(Word and element location records)
■ ■ ■
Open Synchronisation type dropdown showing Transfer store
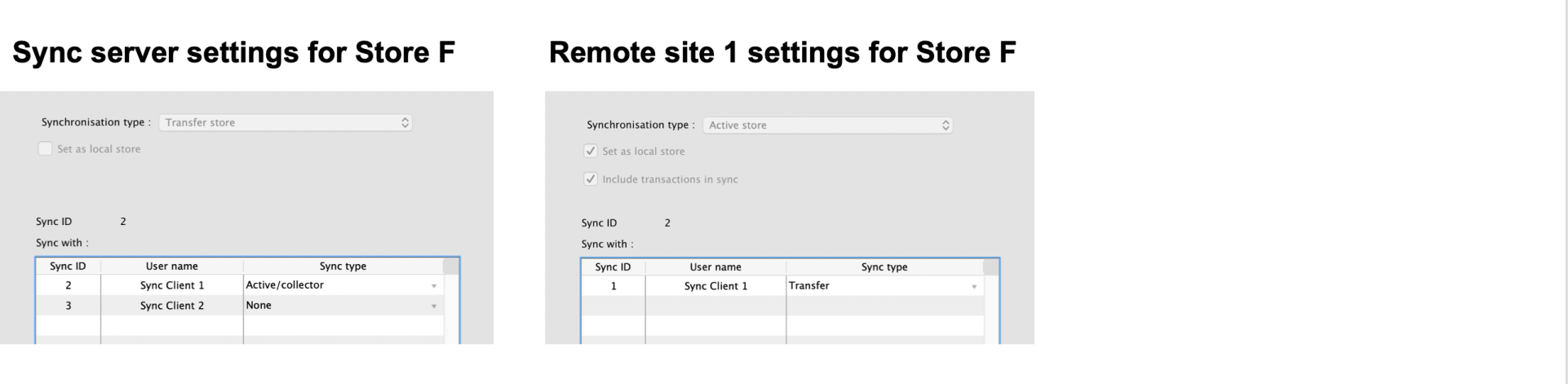The image size is (1568, 384). pyautogui.click(x=285, y=122)
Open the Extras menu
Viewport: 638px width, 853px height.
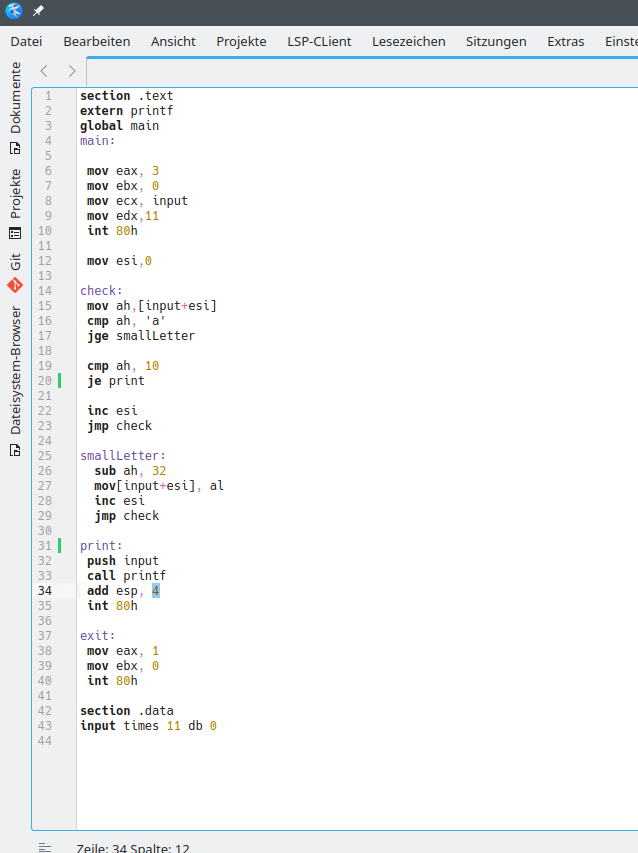(x=566, y=41)
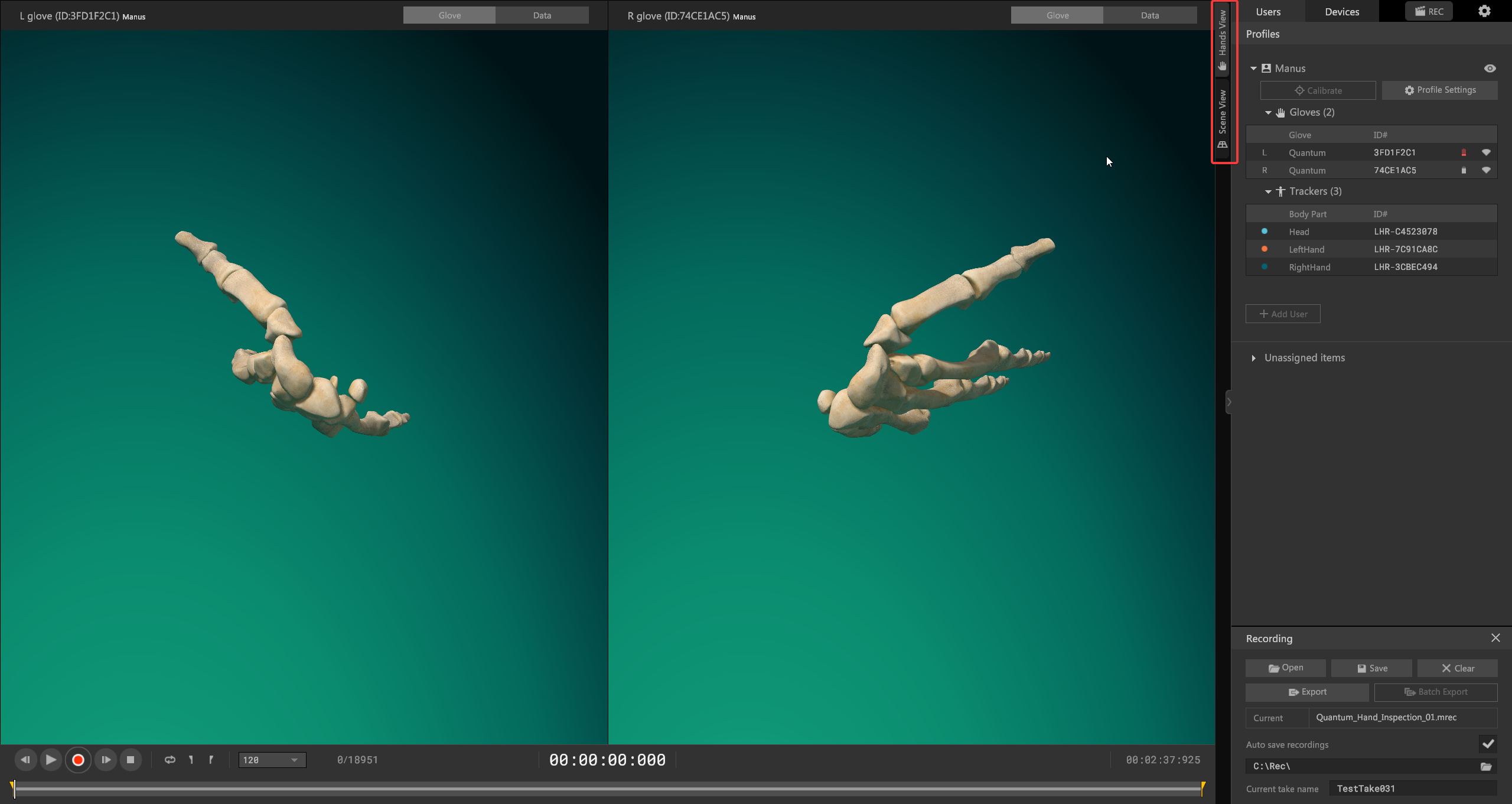
Task: Open Profile Settings
Action: (x=1439, y=90)
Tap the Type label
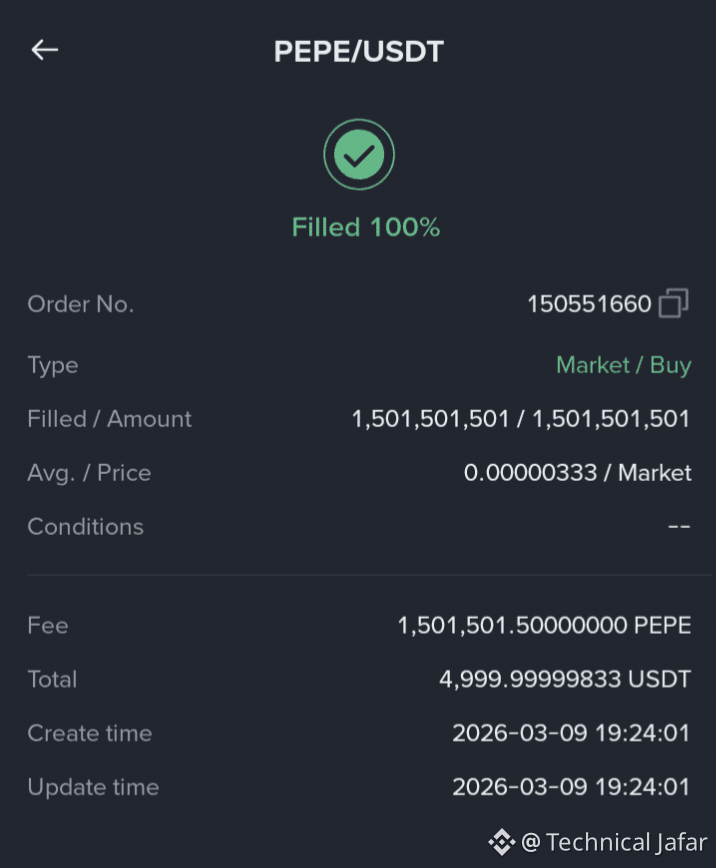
■ ■ ■
_What you have to do_:
Copy the lines above verbatim, leaving out the pictures.

_Answer to this exercise_:
Open Synchronisation type dropdown showing Transfer store
The image size is (1568, 384). pyautogui.click(x=285, y=122)
Open the Extras menu
Viewport: 638px width, 853px height.
(x=566, y=41)
Task: Open Profile Settings
Action: (x=1439, y=90)
Tap the Type label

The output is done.